Required work
Turn the items below into a Markdown table with two columns, No. and Line, where each row holds a sequential row number and one line of text, and leave out any blank lines.

## begin Given information

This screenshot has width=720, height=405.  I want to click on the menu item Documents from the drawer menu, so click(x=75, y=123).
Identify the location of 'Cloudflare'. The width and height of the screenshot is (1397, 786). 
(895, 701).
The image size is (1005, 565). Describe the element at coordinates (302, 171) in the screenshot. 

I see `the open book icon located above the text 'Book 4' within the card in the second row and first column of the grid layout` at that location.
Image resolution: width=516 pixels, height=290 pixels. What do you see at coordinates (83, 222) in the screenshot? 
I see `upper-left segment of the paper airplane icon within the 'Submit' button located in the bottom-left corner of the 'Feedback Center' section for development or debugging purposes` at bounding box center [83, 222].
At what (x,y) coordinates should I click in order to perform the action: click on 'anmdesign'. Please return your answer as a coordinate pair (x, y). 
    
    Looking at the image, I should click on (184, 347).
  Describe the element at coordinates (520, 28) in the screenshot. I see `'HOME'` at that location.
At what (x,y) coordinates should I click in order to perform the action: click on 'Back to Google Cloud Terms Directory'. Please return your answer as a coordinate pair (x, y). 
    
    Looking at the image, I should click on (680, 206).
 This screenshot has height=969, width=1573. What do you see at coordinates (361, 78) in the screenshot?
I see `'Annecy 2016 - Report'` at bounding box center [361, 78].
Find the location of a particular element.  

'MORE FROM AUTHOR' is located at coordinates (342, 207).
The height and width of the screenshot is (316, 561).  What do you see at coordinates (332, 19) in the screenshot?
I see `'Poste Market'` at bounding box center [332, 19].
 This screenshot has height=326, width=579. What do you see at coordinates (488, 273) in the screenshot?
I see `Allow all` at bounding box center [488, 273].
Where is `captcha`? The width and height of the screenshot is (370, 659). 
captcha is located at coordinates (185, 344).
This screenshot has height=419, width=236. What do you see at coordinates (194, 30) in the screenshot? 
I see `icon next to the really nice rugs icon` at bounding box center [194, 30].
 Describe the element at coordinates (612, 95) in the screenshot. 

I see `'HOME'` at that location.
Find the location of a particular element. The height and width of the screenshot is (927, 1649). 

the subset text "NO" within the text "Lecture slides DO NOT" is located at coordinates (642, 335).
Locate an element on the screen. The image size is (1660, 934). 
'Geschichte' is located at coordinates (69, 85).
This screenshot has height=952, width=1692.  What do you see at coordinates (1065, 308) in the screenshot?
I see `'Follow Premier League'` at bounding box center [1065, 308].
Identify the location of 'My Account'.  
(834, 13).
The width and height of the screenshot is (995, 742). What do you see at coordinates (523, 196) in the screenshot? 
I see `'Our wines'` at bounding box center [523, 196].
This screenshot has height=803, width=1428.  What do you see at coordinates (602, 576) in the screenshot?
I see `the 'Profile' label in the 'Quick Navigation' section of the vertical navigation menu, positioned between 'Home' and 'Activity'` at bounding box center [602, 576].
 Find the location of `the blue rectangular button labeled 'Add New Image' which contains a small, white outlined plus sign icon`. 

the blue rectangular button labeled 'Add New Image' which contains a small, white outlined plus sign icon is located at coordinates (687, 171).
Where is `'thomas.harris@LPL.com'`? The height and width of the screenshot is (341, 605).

## end Given information

Response to the exercise
| No. | Line |
|---|---|
| 1 | This screenshot has width=720, height=405.  I want to click on the menu item Documents from the drawer menu, so click(x=75, y=123). |
| 2 | Identify the location of 'Cloudflare'. The width and height of the screenshot is (1397, 786).  |
| 3 | (895, 701). |
| 4 | The image size is (1005, 565). Describe the element at coordinates (302, 171) in the screenshot.  |
| 5 | I see `the open book icon located above the text 'Book 4' within the card in the second row and first column of the grid layout` at that location. |
| 6 | Image resolution: width=516 pixels, height=290 pixels. What do you see at coordinates (83, 222) in the screenshot?  |
| 7 | I see `upper-left segment of the paper airplane icon within the 'Submit' button located in the bottom-left corner of the 'Feedback Center' section for development or debugging purposes` at bounding box center [83, 222]. |
| 8 | At what (x,y) coordinates should I click in order to perform the action: click on 'anmdesign'. Please return your answer as a coordinate pair (x, y).  |
| 9 |     Looking at the image, I should click on (184, 347). |
| 10 |   Describe the element at coordinates (520, 28) in the screenshot. I see `'HOME'` at that location. |
| 11 | At what (x,y) coordinates should I click in order to perform the action: click on 'Back to Google Cloud Terms Directory'. Please return your answer as a coordinate pair (x, y).  |
| 12 |     Looking at the image, I should click on (680, 206). |
| 13 |  This screenshot has height=969, width=1573. What do you see at coordinates (361, 78) in the screenshot? |
| 14 | I see `'Annecy 2016 - Report'` at bounding box center [361, 78]. |
| 15 | Find the location of a particular element.   |
| 16 | 'MORE FROM AUTHOR' is located at coordinates (342, 207). |
| 17 | The height and width of the screenshot is (316, 561).  What do you see at coordinates (332, 19) in the screenshot? |
| 18 | I see `'Poste Market'` at bounding box center [332, 19]. |
| 19 |  This screenshot has height=326, width=579. What do you see at coordinates (488, 273) in the screenshot? |
| 20 | I see `Allow all` at bounding box center [488, 273]. |
| 21 | Where is `captcha`? The width and height of the screenshot is (370, 659).  |
| 22 | captcha is located at coordinates (185, 344). |
| 23 | This screenshot has height=419, width=236. What do you see at coordinates (194, 30) in the screenshot?  |
| 24 | I see `icon next to the really nice rugs icon` at bounding box center [194, 30]. |
| 25 |  Describe the element at coordinates (612, 95) in the screenshot.  |
| 26 | I see `'HOME'` at that location. |
| 27 | Find the location of a particular element. The height and width of the screenshot is (927, 1649).  |
| 28 | the subset text "NO" within the text "Lecture slides DO NOT" is located at coordinates (642, 335). |
| 29 | Locate an element on the screen. The image size is (1660, 934).  |
| 30 | 'Geschichte' is located at coordinates (69, 85). |
| 31 | This screenshot has height=952, width=1692.  What do you see at coordinates (1065, 308) in the screenshot? |
| 32 | I see `'Follow Premier League'` at bounding box center [1065, 308]. |
| 33 | Identify the location of 'My Account'.   |
| 34 | (834, 13). |
| 35 | The width and height of the screenshot is (995, 742). What do you see at coordinates (523, 196) in the screenshot?  |
| 36 | I see `'Our wines'` at bounding box center [523, 196]. |
| 37 | This screenshot has height=803, width=1428.  What do you see at coordinates (602, 576) in the screenshot? |
| 38 | I see `the 'Profile' label in the 'Quick Navigation' section of the vertical navigation menu, positioned between 'Home' and 'Activity'` at bounding box center [602, 576]. |
| 39 |  Find the location of `the blue rectangular button labeled 'Add New Image' which contains a small, white outlined plus sign icon`.  |
| 40 | the blue rectangular button labeled 'Add New Image' which contains a small, white outlined plus sign icon is located at coordinates (687, 171). |
| 41 | Where is `'thomas.harris@LPL.com'`? The height and width of the screenshot is (341, 605). |